Na verdade, Aristides não tinha qualquer interesse, antes o contrário, na sua chamada ao serviço na Secretaria de Estado, porque ganhava o mesmo e teria de lá ir trabalhar. Só o estrangeiro lhe interessava.

Como eu já expliquei oportunamente, os diplomatas e os cônsules vão para o estrangeiro em comissão de serviço por tempo limitado, não são providos definitivamente em qualquer missão diplomática ou consular. Já referi o caso de Maria de Lurdes  Pintasilgo, que também pensava ser senhora do lugar de representante do Governo Português junto da UNESCO, em Paris.

Quanto a ser novamente colocado no estrangeiro, dando o seu passado e o recente processo de Bordéus e Bayonne, aliados ao seu estado físico e psicológico, só um Ministro irresponsável é que o faria.

Mas era só isto o que Aristides queria, por mais incrível que pareça, alegando sempre os seus serviços humanitários e as suas dificuldades financeiras, nunca as suas faltas.

Ora, não é por estes motivos que se nomeiam os funcionários diplomáticos ou consulares no estrangeiro.

Por isso, nem Salazar nem Caeiro da Mata, nem Paulo Cunha, o nomearam.

Como lembrei noutro passo deste livro, entendo que, logo em 26 de Abril de 1940, Aristides deveria ter pedido para ser deslocado para outro posto, sendo imediatamente substituído em Bordéus por cônsul de inteira confiança do MNE, excepcionalmente capaz e de boa saúde.

Não pediu, nem o MNE o transferiu, acontecendo o que aconteceu.




Assim, tornar as culpas a Salazar o bandido e o mau ladrão - das dificuldades, ou até atribulações, financeiras de Aristides, nos últimos 14 anos da sua vida, com sopa dos pobres e outras misérias degradantes, é, a meu ver, manifestamente abusivo, e uma vergonhosa falta de honestidade.
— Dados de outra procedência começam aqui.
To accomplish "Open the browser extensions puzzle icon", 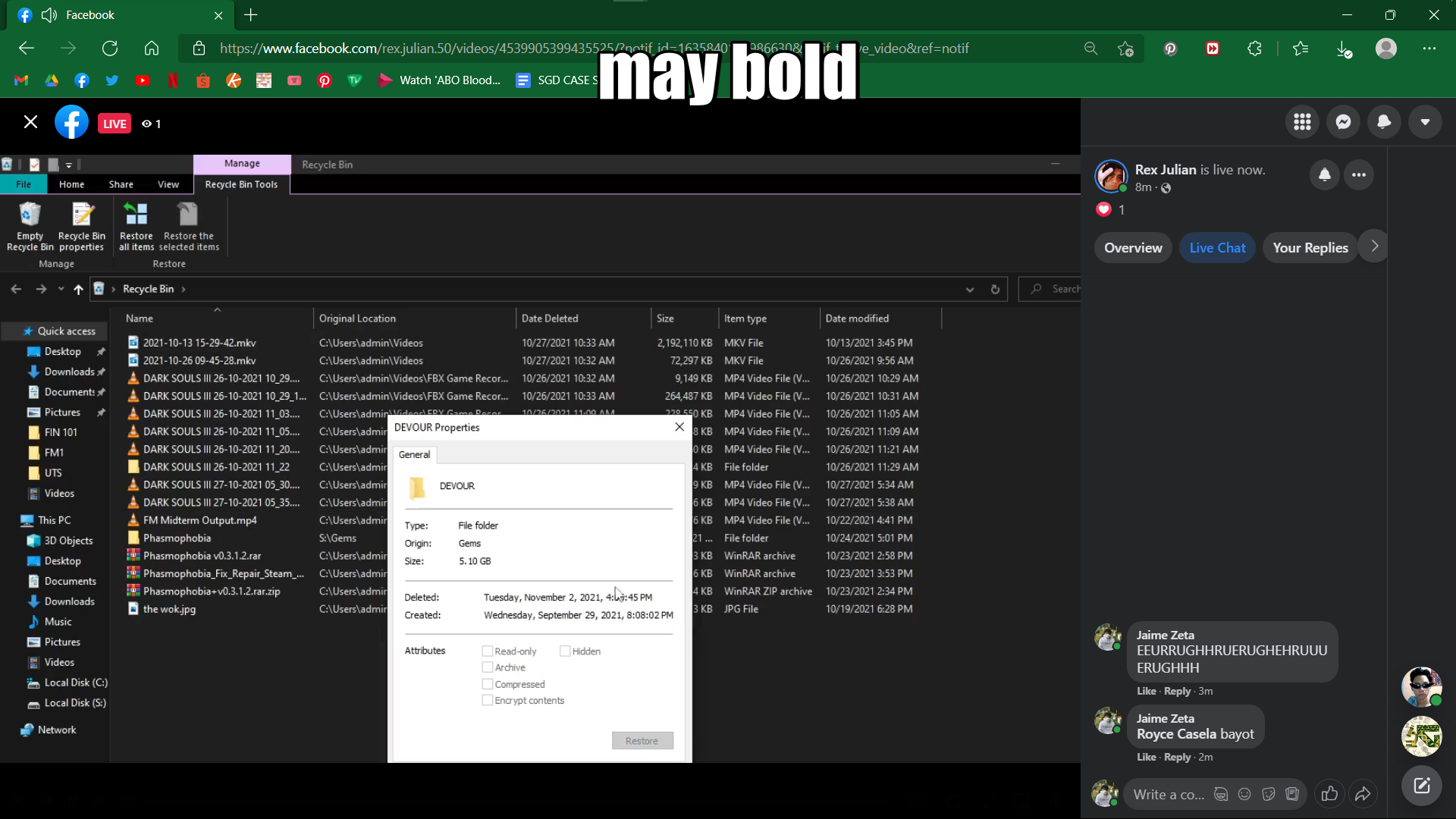I will point(1254,49).
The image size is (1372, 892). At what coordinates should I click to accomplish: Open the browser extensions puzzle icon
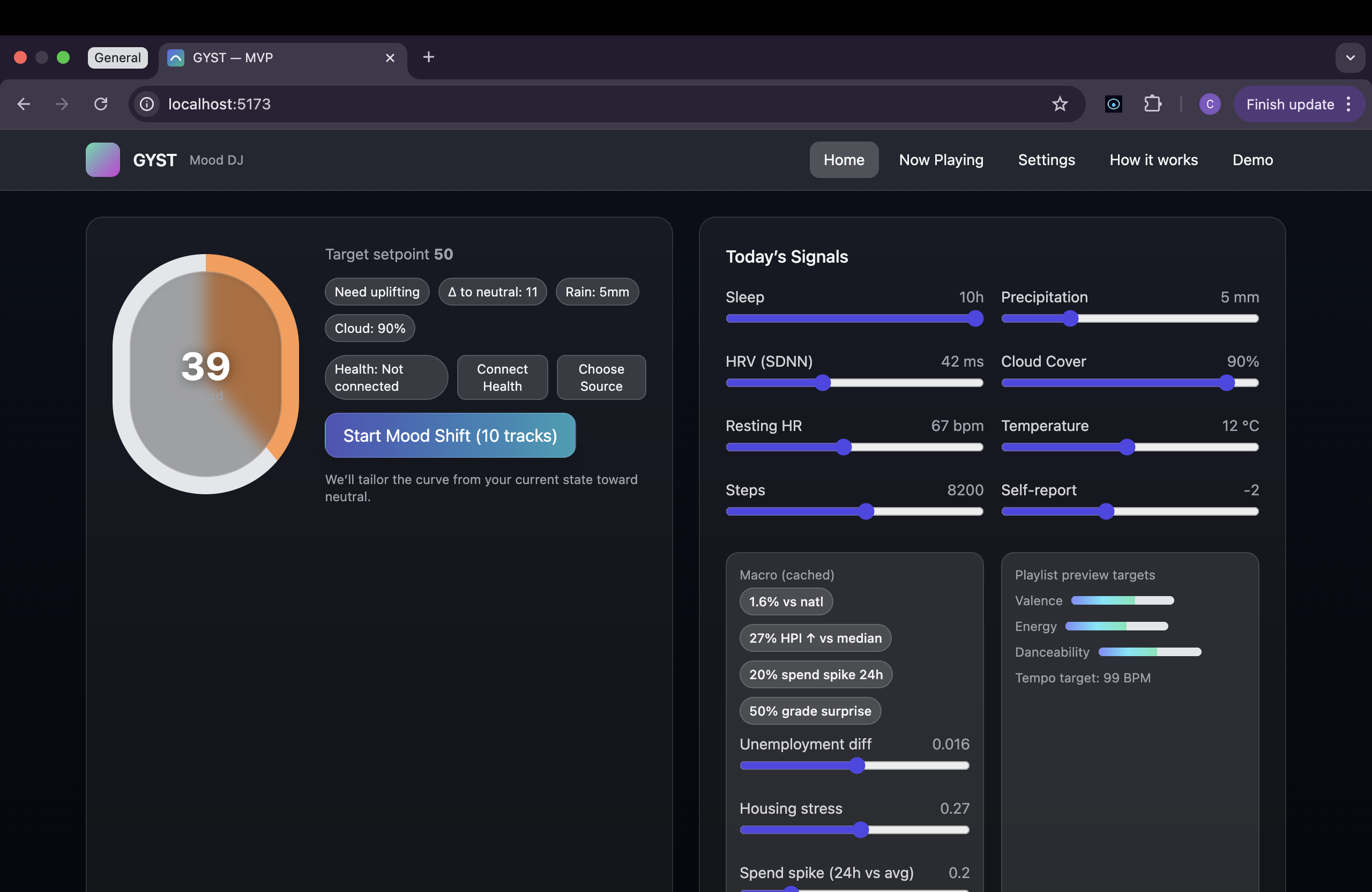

É óbvio que Aristides, mal habituado, com duas famílias e doente, sem preparação para a vida prática em geral - a experiência consular não lhe servia de nada - e sem rendimentos significativos além do seu magro vencimento de cônsul de 1.ª classe em Lisboa, não poderia viver sem grandes dificuldades. Mas isto só a ele se deveu, e parece que é, agora, o motivo da sua glória. Mas é uma glória que lhe saiu muito cara, a ele, às mulheres e aos filhos. E durará? Porque está, basicamente, alicerçada em falácias. E a verdade acaba sempre por triunfar. E mal da Humanidade se assim não fosse.

É necessário notar que este sub-instituto da disponibilidade fora do serviço, a vigorar em Portugal, vinha pelo menos desde a primeira república (como vimos, em 1919, foi aplicado a Aristides de Sousa Mendes com dois anos de inactividade).

(in op. cit., pp. 243-248).



Vincit omnia Veritas («A verdade tudo vence»).